## Set problem
Rewrite the material below with every "computer-use agent" changed to "screen assistant" and everything else left as it is. Leave the pictures out of your answer.

## Stored records
......

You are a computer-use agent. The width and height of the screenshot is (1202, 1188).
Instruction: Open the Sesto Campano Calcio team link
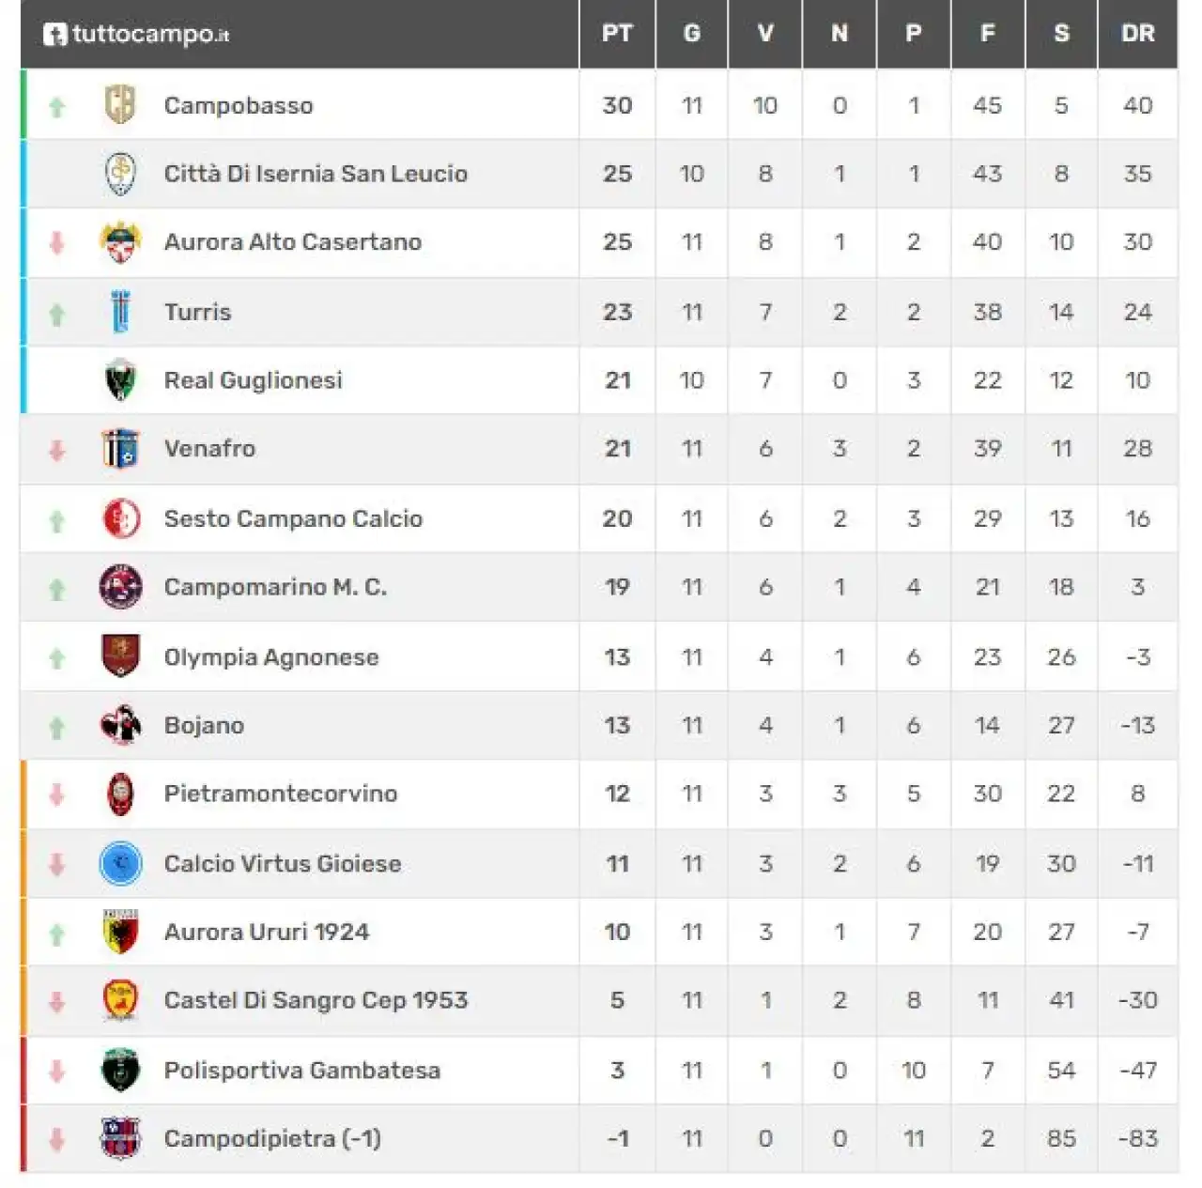coord(293,518)
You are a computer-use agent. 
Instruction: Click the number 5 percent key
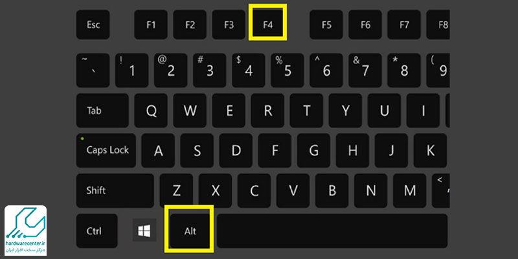point(287,70)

......

## Worked solution
You are a screen assistant. The width and height of the screenshot is (1202, 1188).
Instruction: Open the Sesto Campano Calcio team link
coord(293,518)
You are a screen assistant. 
Instruction: Click the number 5 percent key
point(287,70)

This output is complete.